Without discussing the many questions raised in respect to this second proceeding, it seems clear that the decree is void upon its face. It appears from the entitling of the cause, as well as by the decree itself, that the suit was brought by George S. Henderson, as a party in interest. James Swift, Jr., who, presumably, was the owner of the land and the real party complainant, is not made complainant, but Henderson, who had no interest in the estate, was complainant in such proceeding. It is true there is attached to his name the descriptio persona of* “guardian of James Swift, Jr.” Without extending this opinion, it is clear from the record that there was here want of a proper party complainant, and while the record of the cause, or the title thereof, may, at the proper time, be amended as to the parties, on leave, no such step having been taken the proceedings and decree are ineffectual to pass the title of the ward, or estop him from asserting his title on arriving at full age. (Hoare v. Harris, 11 Ill. 24; McDonald v. Brown, 16 id. 32.) In the cases cited, it was held that a suit brought by a guardian in the manner above shown was not a suit by the ward, and did not bring him into court as a party. (See, also, Smith v. Brittenham, 109 Ill. 540.) In this case, as in the others, no attempt *207has been made to restore the files or the record, and without the preceding orders it does not appear that the court was either authorized to order the sale of the premises, or to make distribution of the proceeds decreed by the court. Nor does it appear that the court had acquired jurisdiction over the person of either the plaintiff in error James Swift or of the defendant in this proceeding, or other plaintiffs in error here. Moreover, it does not appear that the court was authorized to require the payment of §75 to a person apparently an entire stranger to the proceedings, to whom it was not shown the owners of the land were indebted, or who, it was pretended, had any lien upon the lands of the plaintiffs in error. Without extending this discussion, we are of opinion that the decree, as rendered in said proceeding at the suit of Henderson, was unauthorized and void, and that the court therefore erred in dismissing the bill as to that tract of land.

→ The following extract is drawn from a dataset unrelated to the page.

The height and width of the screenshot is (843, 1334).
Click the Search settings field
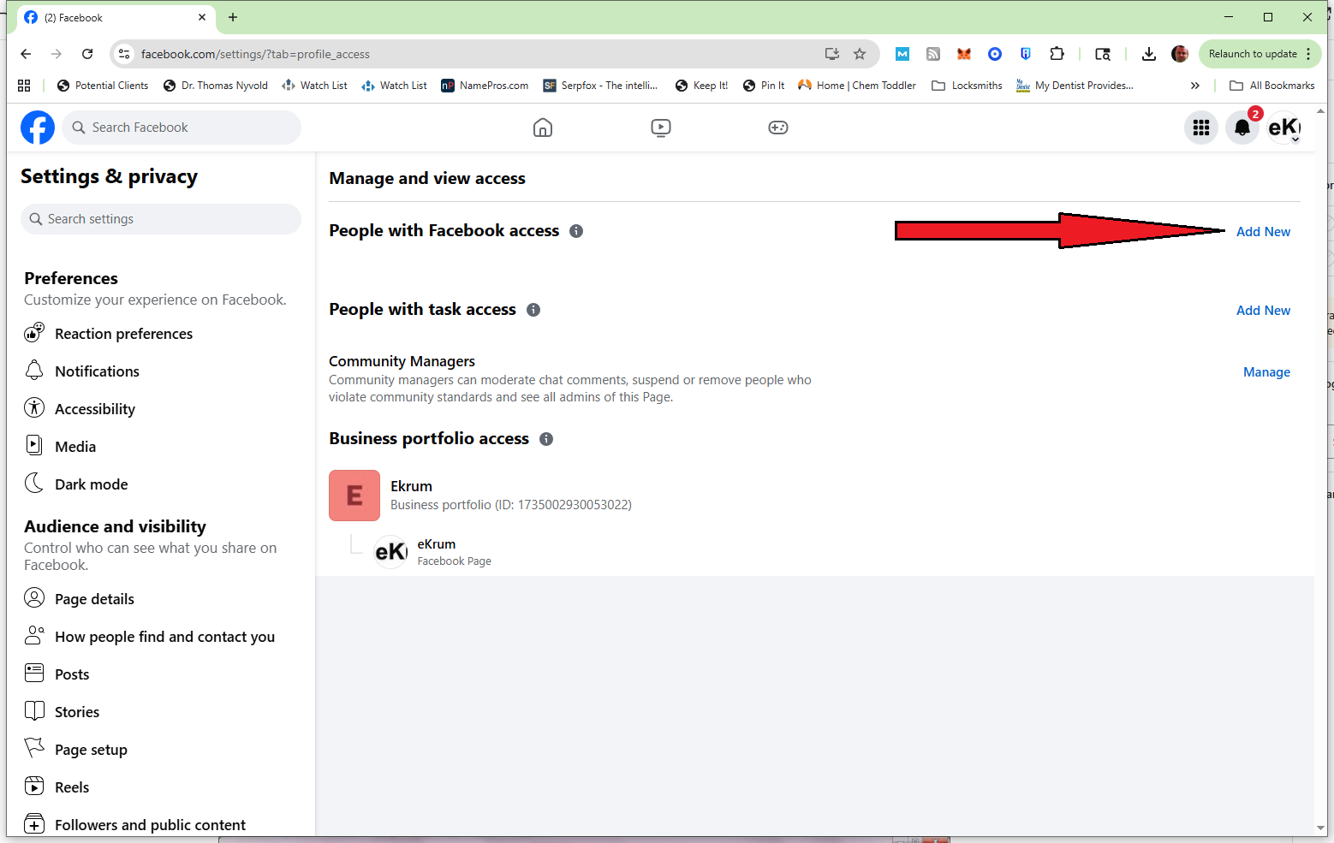tap(161, 219)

Numerous other questions are presented, but their consideration would be of no avail.

For the reason stated, the decree of the circuit court in dismissing the bill as to said twenty-acre tract of land will be reversed, and the cause remanded to that court for further proceedings. In all other respects the decree is affirmed.

Decree affirmed in part and reversed in part.

Mr. Justice Wilkin took no part in the consideration and decision of this case.